Title: Machine Learning for audio data
Kyle Polich is a data scientist with a special interest in machine learning and artificial intelligence. He's worked in a variety of industries including adtech, market research, ecommerce, and industrial optimization. He hosts the Data Skeptic podcast, a weekly show with short tutorials, interviews with domain experts, and stories about how data effects our world.
Most non-trivial machine learning projects require technical expertise in algorithms as well as some domain knowledge. While speech understanding remains a difficult problem, speech detection and other interesting audio-related tasks can be solved using machine learning today. This talk is aimed at machine learning practitioners with no background in audio engineering. Core concepts and techniques will be covered.

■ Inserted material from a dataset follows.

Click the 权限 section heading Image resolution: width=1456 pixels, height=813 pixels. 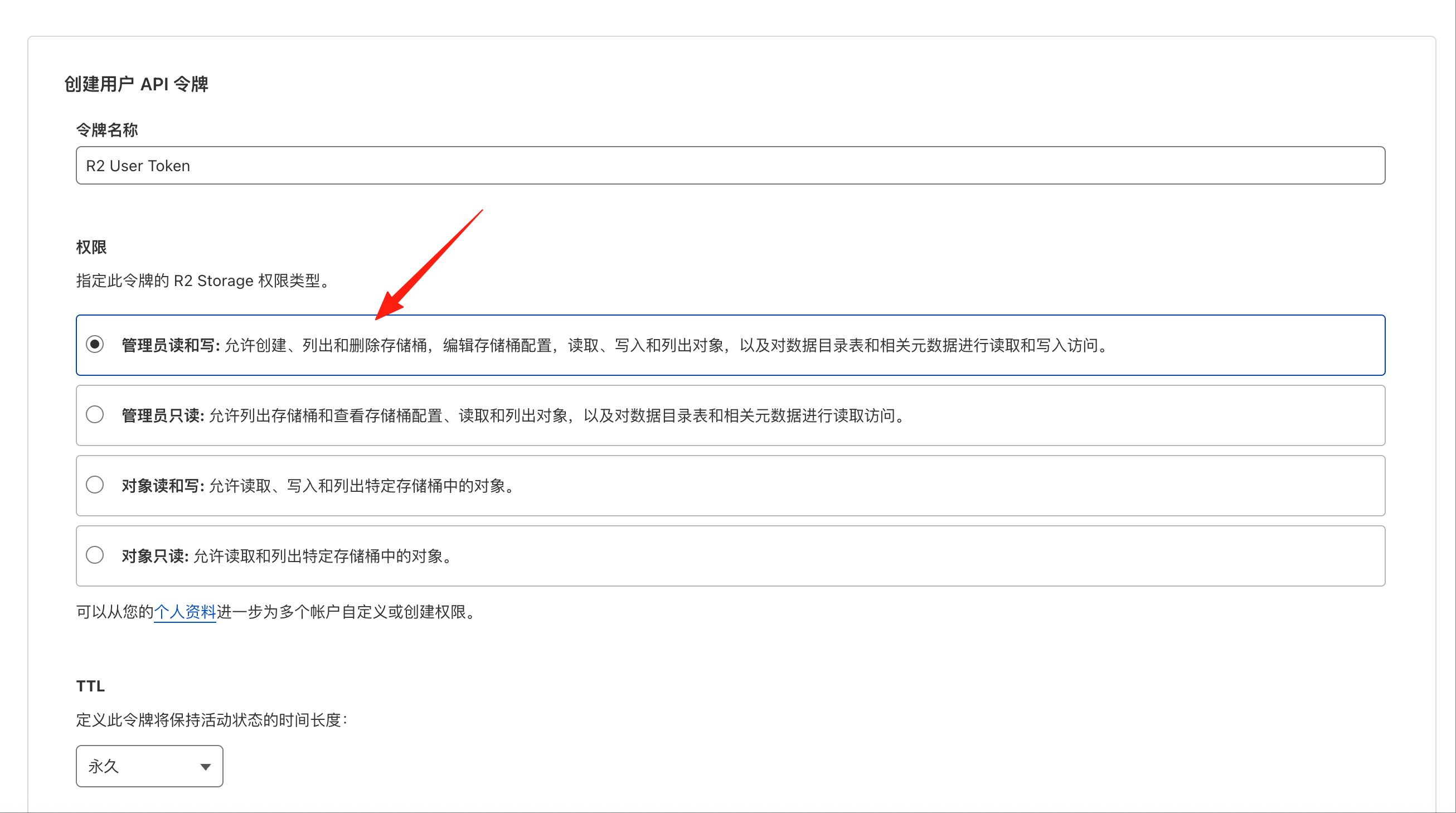[x=91, y=247]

Kyle will discuss why certain problems remain hard. The codebase and process for creating a speaker detection system will also be covered.
Parking and directions:
The best street parking options will be on Electric Avenue and in the neighborhood east of Electric Ave. There is also metered parking on Irving Tabor.
How to find us: Enter the building in the alley at 1625 S Irving Tabor Ct, Venice, CA 90291, through the double doors under the lit ZEFR sign.